─── GIVEN RECORDS ───

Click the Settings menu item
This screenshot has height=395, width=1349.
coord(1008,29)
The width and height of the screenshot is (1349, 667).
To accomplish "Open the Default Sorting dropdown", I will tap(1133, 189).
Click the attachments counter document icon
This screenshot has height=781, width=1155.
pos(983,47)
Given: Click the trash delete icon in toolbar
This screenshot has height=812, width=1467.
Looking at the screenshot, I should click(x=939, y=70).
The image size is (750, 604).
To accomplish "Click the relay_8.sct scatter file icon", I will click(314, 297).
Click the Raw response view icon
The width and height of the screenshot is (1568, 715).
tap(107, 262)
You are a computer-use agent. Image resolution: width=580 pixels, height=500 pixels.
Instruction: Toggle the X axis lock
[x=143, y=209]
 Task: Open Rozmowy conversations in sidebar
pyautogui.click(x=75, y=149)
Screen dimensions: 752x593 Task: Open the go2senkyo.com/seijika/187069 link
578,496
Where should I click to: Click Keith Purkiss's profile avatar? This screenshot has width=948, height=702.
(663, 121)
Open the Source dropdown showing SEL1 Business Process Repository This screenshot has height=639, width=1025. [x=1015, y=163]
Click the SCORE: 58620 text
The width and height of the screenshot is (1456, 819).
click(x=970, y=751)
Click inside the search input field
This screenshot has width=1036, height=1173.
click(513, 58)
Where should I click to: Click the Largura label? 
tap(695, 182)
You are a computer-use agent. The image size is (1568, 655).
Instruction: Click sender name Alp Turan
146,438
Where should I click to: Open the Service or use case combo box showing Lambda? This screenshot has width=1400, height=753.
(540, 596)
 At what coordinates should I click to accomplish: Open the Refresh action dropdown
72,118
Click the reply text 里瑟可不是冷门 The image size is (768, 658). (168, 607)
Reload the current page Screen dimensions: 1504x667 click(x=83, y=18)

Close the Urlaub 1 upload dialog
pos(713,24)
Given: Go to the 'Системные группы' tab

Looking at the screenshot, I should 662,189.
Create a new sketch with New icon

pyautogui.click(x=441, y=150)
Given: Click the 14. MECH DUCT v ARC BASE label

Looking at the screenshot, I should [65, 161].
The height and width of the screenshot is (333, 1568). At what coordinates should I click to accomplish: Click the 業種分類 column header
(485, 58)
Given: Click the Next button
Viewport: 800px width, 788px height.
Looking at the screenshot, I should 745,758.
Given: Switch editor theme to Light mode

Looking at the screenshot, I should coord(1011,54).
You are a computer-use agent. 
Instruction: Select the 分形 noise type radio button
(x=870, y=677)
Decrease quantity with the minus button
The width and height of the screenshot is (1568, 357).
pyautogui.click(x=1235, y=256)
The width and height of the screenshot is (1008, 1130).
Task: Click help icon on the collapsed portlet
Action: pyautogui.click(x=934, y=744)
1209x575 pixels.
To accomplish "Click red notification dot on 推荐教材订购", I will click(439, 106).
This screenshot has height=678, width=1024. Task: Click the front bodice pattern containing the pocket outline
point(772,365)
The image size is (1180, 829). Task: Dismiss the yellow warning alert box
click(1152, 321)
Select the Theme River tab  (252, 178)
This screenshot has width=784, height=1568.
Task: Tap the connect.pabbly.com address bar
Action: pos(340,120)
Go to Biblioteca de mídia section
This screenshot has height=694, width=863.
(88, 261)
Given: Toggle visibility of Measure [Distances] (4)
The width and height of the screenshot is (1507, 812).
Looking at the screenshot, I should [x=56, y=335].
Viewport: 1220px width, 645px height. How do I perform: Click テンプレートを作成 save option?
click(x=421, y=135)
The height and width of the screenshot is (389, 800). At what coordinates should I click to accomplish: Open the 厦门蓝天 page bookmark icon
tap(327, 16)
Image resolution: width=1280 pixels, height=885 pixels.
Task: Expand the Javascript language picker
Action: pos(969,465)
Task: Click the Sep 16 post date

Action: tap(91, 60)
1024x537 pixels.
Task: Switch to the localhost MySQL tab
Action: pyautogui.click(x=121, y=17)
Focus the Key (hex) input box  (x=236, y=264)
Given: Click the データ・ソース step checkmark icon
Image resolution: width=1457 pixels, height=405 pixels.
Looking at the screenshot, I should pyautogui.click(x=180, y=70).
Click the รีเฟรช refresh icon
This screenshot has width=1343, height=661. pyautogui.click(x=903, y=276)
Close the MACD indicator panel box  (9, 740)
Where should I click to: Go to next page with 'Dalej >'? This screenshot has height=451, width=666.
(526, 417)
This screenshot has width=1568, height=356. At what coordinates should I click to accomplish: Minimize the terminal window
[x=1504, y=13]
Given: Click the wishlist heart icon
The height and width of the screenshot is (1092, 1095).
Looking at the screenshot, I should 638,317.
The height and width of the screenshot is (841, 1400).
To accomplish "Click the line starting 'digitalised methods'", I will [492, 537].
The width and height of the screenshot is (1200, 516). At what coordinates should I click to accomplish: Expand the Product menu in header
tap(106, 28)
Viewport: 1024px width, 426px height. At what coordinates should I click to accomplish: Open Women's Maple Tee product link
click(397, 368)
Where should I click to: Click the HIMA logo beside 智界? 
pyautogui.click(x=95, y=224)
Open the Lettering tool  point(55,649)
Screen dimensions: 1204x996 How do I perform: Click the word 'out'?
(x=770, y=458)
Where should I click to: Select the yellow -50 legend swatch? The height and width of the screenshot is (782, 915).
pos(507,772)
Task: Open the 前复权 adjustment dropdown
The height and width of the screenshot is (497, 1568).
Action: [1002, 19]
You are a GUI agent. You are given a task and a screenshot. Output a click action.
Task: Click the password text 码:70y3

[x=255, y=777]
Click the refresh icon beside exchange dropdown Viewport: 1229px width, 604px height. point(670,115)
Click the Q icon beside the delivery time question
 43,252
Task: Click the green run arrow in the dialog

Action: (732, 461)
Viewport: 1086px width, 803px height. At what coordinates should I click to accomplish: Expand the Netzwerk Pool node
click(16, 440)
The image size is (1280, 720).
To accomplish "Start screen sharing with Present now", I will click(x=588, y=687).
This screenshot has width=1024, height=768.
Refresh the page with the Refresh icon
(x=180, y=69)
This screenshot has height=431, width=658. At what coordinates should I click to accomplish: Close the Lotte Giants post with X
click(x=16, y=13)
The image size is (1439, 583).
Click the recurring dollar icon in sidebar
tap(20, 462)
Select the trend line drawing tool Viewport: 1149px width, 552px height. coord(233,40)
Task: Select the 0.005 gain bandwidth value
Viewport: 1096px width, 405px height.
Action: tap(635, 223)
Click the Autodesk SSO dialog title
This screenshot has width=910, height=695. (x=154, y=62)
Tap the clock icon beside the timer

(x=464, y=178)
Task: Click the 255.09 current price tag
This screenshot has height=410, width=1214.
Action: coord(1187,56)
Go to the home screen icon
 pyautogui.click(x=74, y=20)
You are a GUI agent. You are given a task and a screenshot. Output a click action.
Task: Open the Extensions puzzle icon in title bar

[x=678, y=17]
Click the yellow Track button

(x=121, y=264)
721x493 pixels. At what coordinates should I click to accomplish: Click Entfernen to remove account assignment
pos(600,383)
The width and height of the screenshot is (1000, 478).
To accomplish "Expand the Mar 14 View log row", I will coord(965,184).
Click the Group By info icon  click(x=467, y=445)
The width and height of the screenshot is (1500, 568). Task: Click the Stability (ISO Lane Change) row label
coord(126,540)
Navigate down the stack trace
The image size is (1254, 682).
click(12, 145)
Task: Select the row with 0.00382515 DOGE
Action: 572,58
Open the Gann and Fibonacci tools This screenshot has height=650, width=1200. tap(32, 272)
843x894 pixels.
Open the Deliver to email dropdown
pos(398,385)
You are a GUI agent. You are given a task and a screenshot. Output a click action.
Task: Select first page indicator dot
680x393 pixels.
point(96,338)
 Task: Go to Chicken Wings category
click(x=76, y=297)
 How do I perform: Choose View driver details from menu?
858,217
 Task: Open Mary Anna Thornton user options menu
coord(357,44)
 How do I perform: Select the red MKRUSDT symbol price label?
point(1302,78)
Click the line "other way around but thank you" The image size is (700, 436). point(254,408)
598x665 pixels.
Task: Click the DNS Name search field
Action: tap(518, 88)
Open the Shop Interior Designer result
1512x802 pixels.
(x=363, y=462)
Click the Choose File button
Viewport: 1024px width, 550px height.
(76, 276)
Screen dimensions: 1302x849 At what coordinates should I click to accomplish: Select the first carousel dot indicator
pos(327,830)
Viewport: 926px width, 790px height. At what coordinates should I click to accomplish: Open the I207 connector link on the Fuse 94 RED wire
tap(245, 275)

───

The lines from the beginning of the records through the line containing "Open the Source" should be reproduced exactly. Include nothing else.

Click the Settings menu item
This screenshot has height=395, width=1349.
coord(1008,29)
The width and height of the screenshot is (1349, 667).
To accomplish "Open the Default Sorting dropdown", I will tap(1133, 189).
Click the attachments counter document icon
This screenshot has height=781, width=1155.
pos(983,47)
Given: Click the trash delete icon in toolbar
This screenshot has height=812, width=1467.
Looking at the screenshot, I should click(x=939, y=70).
The image size is (750, 604).
To accomplish "Click the relay_8.sct scatter file icon", I will click(314, 297).
Click the Raw response view icon
The width and height of the screenshot is (1568, 715).
tap(107, 262)
You are a computer-use agent. Image resolution: width=580 pixels, height=500 pixels.
Instruction: Toggle the X axis lock
[x=143, y=209]
 Task: Open Rozmowy conversations in sidebar
pyautogui.click(x=75, y=149)
Screen dimensions: 752x593 Task: Open the go2senkyo.com/seijika/187069 link
578,496
Where should I click to: Click Keith Purkiss's profile avatar? This screenshot has width=948, height=702.
(663, 121)
Open the Source dropdown showing SEL1 Business Process Repository This screenshot has height=639, width=1025. [x=1015, y=163]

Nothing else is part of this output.